On Mon, Aug 21, 2000 at 07:51:36PM -0400, Carl Klatsky wrote:
> 4) Since I rebuilt tcpdump from source, I could now run it directly on
> target machine without getting the segmentation fault. I tried what you
> had suggested earlier about using tcpdump to create the capture file and
> read it in ethereal. The problem is when I run tcpdump -i atm0, I get:
>
> User level filter, protocol ALL, raw packet socket
> tcpdump: unknown data link type 0x12
Which suggests that a data link type of 18 was somehow introduced by
whatever weird libpcap-from-Mars (0.4*a6*? It's *REALLY* depressing how
many libpcap/tcpdump combinations are out there based on 0.4a6/3.4a6 -
and even some patches are, I think, to 0.4a5/3.4a5! Did the folks at
SuSE not realize that LBL came out with a later 0.4/3.4 release *years*
ago?) SuSE are using.
So I downloaded an RPM from SuSE's Web site, and the "bpf.h" in it says:
/* Warning: not binary compatible with ANK libpcap !!! */
#define DLT_LANE8023 17 /* LANE 802.3(Ethernet) */
#define DLT_CIP 18 /* ATM Classical IP */
Boy, this motivates me even *more* to clean up the libpcap stuff, so
that no libpcap file has any DLT value greater than 10 in it, and so
that a set of values, maintained *STRICTLY* by tcpdump.org (as in "if
you want a new value for a new link layer type, ask us, and we'll give
you one really quickly - that's the carrot; the stick is that if you
don't, and if you come up with your own values, we make no guarantee
that we won't give those values to somebody else, and you'll just have
to suffer"), is used for all link-layer types other than 0 (DLT_NULL)

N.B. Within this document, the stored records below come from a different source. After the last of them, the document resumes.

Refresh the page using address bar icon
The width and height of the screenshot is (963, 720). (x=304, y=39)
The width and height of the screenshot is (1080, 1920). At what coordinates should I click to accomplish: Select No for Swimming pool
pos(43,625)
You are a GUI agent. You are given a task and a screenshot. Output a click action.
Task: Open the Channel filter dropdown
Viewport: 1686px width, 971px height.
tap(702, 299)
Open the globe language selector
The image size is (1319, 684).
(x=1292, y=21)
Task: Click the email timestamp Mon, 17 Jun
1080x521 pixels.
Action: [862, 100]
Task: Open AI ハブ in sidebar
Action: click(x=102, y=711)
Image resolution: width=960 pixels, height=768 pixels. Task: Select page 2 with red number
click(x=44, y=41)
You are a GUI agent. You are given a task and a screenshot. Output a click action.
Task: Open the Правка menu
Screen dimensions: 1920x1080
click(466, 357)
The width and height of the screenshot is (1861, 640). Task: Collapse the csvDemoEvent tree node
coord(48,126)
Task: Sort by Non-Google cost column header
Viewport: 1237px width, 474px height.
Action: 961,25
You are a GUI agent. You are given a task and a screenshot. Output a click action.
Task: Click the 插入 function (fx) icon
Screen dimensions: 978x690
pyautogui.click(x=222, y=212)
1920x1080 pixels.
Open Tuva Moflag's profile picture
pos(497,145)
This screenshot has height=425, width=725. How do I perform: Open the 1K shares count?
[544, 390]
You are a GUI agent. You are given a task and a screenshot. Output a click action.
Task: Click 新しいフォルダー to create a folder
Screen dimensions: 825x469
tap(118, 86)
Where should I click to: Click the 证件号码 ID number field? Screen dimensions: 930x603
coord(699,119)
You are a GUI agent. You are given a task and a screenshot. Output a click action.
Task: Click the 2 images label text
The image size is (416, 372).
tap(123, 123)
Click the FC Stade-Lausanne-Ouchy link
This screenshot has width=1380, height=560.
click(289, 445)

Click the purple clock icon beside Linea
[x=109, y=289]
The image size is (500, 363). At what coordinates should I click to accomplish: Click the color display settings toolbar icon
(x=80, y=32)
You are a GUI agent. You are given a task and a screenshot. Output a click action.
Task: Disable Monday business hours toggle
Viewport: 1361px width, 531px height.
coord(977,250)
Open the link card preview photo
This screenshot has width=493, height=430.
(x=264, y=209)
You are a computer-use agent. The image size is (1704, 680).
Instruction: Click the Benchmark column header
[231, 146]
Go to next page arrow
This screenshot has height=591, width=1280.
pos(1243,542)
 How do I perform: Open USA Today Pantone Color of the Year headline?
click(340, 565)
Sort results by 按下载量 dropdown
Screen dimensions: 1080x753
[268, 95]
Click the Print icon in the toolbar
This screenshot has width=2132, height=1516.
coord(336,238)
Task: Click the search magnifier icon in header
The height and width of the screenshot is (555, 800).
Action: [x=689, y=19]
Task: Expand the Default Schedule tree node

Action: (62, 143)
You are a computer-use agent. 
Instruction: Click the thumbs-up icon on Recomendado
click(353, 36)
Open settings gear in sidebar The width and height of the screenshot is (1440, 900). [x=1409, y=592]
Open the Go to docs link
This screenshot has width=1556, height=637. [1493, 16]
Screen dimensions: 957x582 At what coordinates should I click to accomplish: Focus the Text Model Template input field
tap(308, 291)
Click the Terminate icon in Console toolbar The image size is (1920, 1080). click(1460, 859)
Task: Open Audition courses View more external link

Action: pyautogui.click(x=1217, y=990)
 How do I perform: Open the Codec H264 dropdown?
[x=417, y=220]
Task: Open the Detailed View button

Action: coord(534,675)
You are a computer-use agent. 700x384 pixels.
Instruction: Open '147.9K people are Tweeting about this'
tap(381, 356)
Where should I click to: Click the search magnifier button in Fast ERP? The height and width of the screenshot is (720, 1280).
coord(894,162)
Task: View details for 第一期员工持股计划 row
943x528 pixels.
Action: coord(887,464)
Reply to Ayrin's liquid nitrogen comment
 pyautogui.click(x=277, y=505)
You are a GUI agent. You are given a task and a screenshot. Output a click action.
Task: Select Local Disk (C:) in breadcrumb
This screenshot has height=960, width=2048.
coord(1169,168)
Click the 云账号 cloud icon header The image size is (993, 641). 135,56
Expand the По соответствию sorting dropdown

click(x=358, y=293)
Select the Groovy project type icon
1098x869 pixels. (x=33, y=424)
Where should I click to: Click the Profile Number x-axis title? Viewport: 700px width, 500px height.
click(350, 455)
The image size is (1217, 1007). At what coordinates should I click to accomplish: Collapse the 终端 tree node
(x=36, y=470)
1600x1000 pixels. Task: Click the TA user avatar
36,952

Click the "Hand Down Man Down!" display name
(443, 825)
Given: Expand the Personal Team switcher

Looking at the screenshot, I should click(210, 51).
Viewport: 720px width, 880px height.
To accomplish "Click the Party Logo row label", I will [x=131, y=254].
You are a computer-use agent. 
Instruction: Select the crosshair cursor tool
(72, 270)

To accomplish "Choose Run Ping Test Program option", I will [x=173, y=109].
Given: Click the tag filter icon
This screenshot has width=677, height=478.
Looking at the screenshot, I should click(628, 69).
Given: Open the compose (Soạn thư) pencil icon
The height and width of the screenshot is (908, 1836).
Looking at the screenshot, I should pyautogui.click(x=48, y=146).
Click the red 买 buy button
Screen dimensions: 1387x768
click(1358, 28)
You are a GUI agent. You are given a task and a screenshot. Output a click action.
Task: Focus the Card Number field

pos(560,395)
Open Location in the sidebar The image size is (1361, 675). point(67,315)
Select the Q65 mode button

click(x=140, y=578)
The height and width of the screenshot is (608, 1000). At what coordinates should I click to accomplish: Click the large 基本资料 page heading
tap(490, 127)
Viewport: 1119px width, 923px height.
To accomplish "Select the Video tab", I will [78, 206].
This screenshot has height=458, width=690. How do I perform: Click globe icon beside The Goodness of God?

through 10 (DLT_FDDI), so that what goes into the file header and is
returned by "pcap_datalink()" *isn't* a DLT_ value, it's a value in a
range maintained by tcpdump.org. (Back when libpcap was first done, it
should've been done that way, so that DLT_ values, which are supplied by
the OS and may well differ from OS to OS, aren't used, but are mapped to
values that belong to libpcap, just as DLPI DL_ values are, and just as
Linux ARPHRD_ value are, and....)
All four of the BSDs (BSD/OS and {Free,Net,Open}BSD) all have cases
where the same numerical value is used for different purposes in
different OSes.
And then, in Linuxland:
We have Alexey's patches - which may just have picked stuff up
from elsewhere - which add
#define DLT_LANE8023 15 /* LANE 802.3(Ethernet) */
#define DLT_CIP 16 /* ATM Classical IP */
We have the ISDN4Linux patches, which add
#define DLT_I4L_RAWIP 15 /* isdn4linux: rawip */
#define DLT_I4L_IP 16 /* isdn4linux: ip */
And now we have SuSE's, which add the ISDN4Linux stuff, and then
add the stuff from Alexey's patches *but with different
numbers from the ones in his patches*.
Grrr....
I am Sorely Tempted to have Wiretap
1) if built on a system without libpcap, simply give up in
disgust on most of the ambiguous DLT_ values, as there's no
way for it to figure out what libpcap on that platform would
use, as there *isn't* a libpcap on that platform;
2) if built on a system with libpcap, include <pcap.h> and use
the DLT_ values therein to pick an interpretation for the
ambiguous types.
If I manage to bash such a hideous workaround into shape, I'll send it
around.
(As for tcpdump no longer working because it lacks the appropriate
patches, I'd suggest you install the binaries from your CD - hopefully
that'll install an unwedged version.)